Stated task a -
Copy the following text about measuring Kafka rebalance time word for word, in full.

★ ★ ★ ★ ★ ★ ★

How do i measure time taken for kafka rebalance? - apache-kafka

I am very new to Kafka. So this question might be very basic.
What i am trying to achieve is to find out the time it takes to rebalance when a broker fails and is then added back.
From my reading up of the documentation(http://kafka.apache.org/documentation/#basic_ops_restarting). When a broker fails or is taken down for maintenance
It will sync all its logs to disk to avoid needing to do any log recovery when it restarts (i.e. validating the checksum for all messages in the tail of the log). Log recovery takes time so this speeds up intentional restarts.
It will migrate any partitions the server is the leader for to other replicas prior to shutting down. This will make the leadership transfer faster and minimize the time each partition is unavailable to a few milliseconds.
What i want to do is find out the time taken to migrate any partitions that the server is the leader for to other replicas
My kafka setup is 3 broker nodes and 3 zk nodes.

★ ★ ★ ★ ★ ★ ★

Stated task b -
In the records below, swap "Templates" for "Layouts" and rewrite them with nothing else changed. Leave out the pictures.

★ ★ ★ ★ ★ ★ ★

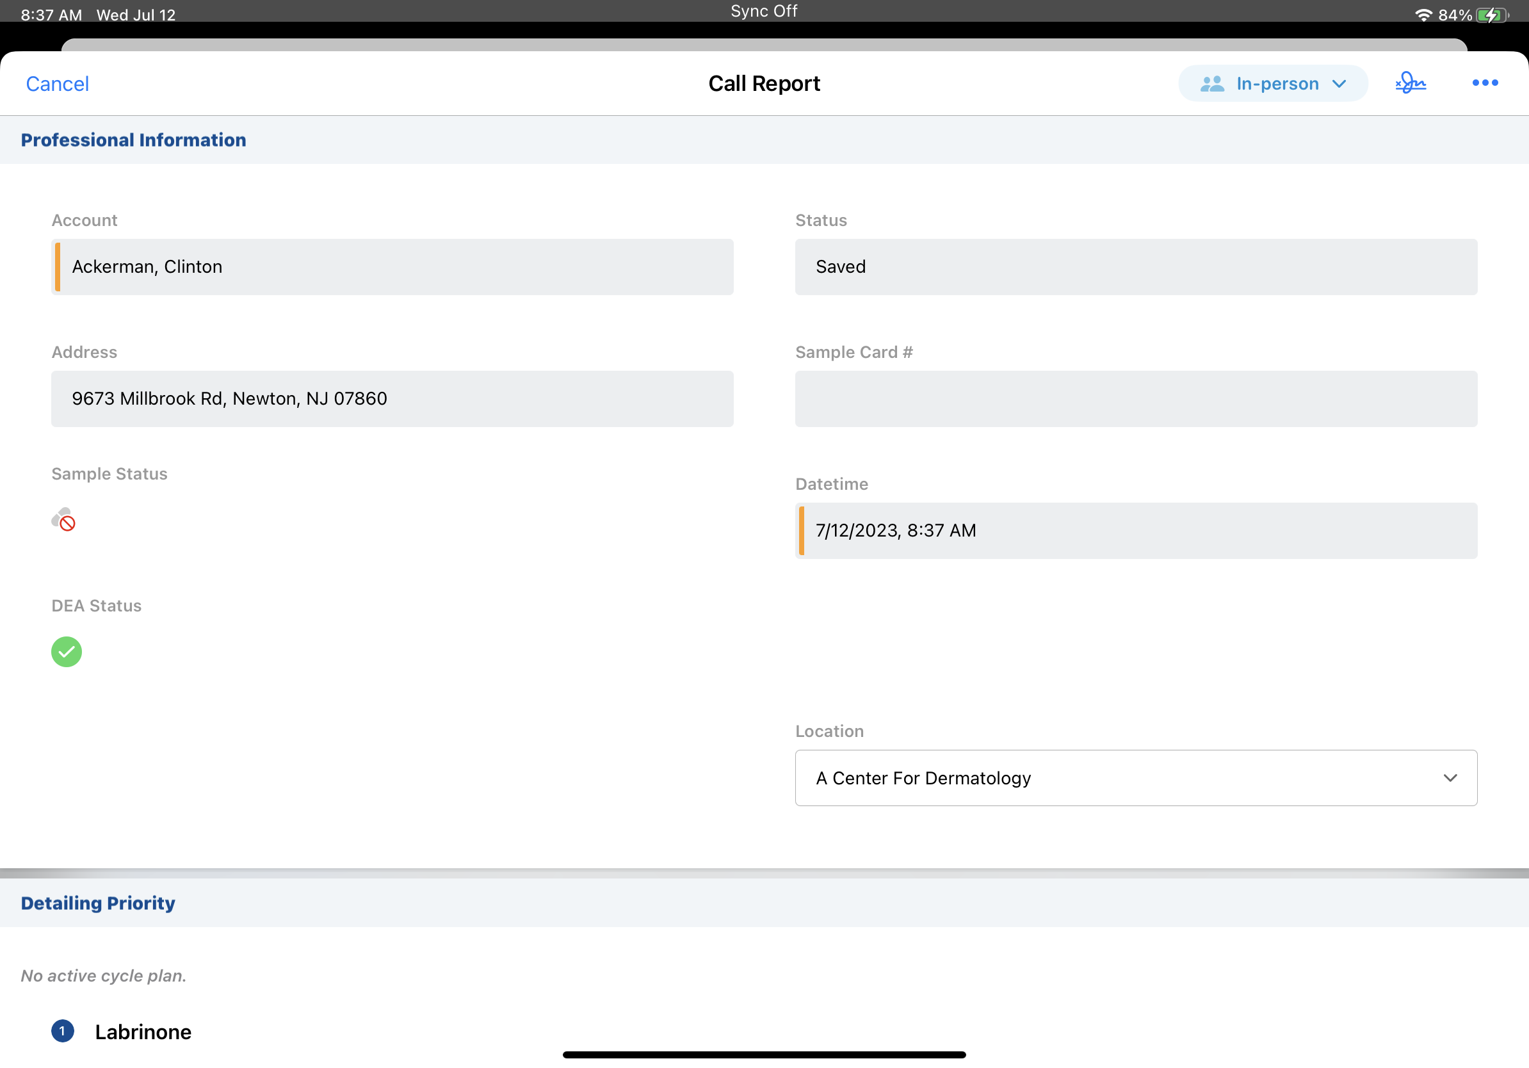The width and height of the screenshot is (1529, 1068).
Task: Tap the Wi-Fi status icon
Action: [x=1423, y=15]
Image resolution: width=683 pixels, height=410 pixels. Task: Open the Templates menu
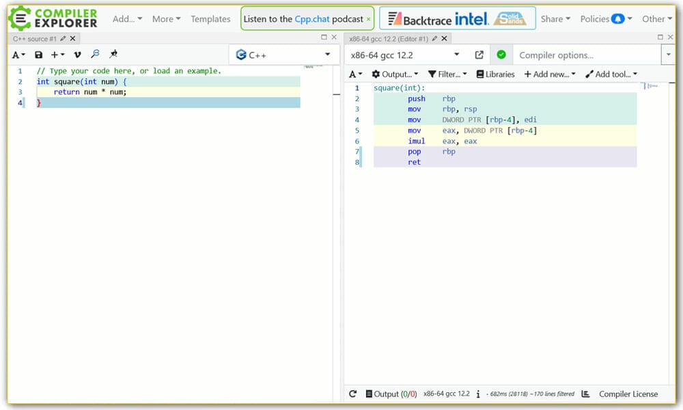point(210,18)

★ ★ ★ ★ ★ ★ ★

Correct answer a -
How do i measure time taken for kafka rebalance? - apache-kafka

I am very new to Kafka. So this question might be very basic.
What i am trying to achieve is to find out the time it takes to rebalance when a broker fails and is then added back.
From my reading up of the documentation(http://kafka.apache.org/documentation/#basic_ops_restarting). When a broker fails or is taken down for maintenance
It will sync all its logs to disk to avoid needing to do any log recovery when it restarts (i.e. validating the checksum for all messages in the tail of the log). Log recovery takes time so this speeds up intentional restarts.
It will migrate any partitions the server is the leader for to other replicas prior to shutting down. This will make the leadership transfer faster and minimize the time each partition is unavailable to a few milliseconds.
What i want to do is find out the time taken to migrate any partitions that the server is the leader for to other replicas
My kafka setup is 3 broker nodes and 3 zk nodes.

Correct answer b -
The width and height of the screenshot is (1529, 1068).
Task: Tap the Wi-Fi status icon
Action: [x=1423, y=15]
Image resolution: width=683 pixels, height=410 pixels. Task: Open the Layouts menu
point(210,18)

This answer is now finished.